**ABOUT THIS EXERCISE**:
In the listing beneath this line, copy exactly the lines starting with the one containing "[menuitem] (53, 75)" and going on through the one containing "Campamentos (1075, 39)".

•••

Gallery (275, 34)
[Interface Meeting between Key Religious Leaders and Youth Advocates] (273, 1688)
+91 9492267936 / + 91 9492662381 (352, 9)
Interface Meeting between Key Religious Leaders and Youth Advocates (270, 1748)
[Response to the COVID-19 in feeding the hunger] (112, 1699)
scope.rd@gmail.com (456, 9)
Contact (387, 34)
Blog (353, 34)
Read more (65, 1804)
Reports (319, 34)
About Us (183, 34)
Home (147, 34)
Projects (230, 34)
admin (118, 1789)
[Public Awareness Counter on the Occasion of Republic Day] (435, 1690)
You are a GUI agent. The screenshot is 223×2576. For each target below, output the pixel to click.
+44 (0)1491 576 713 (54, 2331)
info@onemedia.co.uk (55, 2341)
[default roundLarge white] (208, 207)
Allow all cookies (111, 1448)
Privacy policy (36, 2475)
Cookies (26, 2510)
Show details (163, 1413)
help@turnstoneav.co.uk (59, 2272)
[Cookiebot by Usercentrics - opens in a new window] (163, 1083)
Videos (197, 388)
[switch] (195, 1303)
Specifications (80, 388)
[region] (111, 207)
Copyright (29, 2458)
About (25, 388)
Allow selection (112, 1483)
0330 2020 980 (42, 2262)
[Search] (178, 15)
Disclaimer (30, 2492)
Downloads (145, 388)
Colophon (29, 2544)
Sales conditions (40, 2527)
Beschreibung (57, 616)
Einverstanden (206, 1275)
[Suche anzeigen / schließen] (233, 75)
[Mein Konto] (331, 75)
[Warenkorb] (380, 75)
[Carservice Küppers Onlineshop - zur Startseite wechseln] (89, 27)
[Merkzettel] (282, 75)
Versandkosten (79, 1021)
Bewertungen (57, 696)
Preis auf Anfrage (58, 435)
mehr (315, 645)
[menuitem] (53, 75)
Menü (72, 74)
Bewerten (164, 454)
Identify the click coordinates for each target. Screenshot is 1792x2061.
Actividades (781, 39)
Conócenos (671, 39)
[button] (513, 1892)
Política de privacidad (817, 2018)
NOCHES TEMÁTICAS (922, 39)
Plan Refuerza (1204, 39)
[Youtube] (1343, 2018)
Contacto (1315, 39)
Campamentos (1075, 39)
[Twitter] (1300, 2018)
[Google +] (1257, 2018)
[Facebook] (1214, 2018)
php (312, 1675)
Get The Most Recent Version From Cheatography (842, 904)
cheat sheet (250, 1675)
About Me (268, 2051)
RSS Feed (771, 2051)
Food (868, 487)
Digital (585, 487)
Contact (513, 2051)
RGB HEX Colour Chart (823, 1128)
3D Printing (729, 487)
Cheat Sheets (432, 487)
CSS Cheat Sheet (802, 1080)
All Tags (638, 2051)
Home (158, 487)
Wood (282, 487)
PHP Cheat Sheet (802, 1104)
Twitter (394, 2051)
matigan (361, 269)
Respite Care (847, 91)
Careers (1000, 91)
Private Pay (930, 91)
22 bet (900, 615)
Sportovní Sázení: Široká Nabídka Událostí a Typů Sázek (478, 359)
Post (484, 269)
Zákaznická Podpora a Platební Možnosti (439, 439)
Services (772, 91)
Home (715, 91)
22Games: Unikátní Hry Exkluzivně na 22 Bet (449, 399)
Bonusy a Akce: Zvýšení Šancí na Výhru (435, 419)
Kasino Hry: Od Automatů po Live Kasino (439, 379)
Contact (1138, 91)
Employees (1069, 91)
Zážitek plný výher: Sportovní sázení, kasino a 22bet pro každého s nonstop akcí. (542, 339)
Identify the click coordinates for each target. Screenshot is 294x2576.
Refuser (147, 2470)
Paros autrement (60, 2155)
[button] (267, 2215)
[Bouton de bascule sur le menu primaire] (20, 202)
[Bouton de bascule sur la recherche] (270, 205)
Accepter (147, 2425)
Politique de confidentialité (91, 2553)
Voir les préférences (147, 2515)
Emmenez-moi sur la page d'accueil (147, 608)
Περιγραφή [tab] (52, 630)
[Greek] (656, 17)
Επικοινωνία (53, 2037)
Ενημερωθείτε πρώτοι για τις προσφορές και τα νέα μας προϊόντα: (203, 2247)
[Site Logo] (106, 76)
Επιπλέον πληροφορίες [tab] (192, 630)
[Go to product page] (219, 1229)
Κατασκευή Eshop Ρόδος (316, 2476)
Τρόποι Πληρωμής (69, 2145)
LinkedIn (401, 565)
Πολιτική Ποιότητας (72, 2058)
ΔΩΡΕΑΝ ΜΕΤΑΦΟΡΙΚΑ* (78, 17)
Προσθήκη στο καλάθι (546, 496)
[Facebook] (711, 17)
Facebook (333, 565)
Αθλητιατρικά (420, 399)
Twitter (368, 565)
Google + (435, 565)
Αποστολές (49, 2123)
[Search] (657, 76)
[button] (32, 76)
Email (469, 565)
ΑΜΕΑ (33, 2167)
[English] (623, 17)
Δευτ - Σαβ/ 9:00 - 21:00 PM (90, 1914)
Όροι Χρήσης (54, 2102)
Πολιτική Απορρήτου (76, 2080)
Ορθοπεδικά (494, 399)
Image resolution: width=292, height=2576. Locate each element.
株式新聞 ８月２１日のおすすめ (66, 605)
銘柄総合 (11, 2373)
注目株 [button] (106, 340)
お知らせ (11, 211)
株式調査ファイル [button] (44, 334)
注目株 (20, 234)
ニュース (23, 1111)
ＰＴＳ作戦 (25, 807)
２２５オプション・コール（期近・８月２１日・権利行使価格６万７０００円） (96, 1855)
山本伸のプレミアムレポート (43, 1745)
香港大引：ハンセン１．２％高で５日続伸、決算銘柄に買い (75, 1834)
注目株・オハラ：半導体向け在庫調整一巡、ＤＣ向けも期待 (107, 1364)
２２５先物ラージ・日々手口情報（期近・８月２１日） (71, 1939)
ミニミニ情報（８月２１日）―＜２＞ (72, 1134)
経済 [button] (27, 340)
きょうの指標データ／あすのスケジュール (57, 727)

•••

**ANSWER FOR THIS EXERCISE**:
[menuitem] (53, 75)
Menü (72, 74)
Bewerten (164, 454)
Identify the click coordinates for each target. Screenshot is 1792x2061.
Actividades (781, 39)
Conócenos (671, 39)
[button] (513, 1892)
Política de privacidad (817, 2018)
NOCHES TEMÁTICAS (922, 39)
Plan Refuerza (1204, 39)
[Youtube] (1343, 2018)
Contacto (1315, 39)
Campamentos (1075, 39)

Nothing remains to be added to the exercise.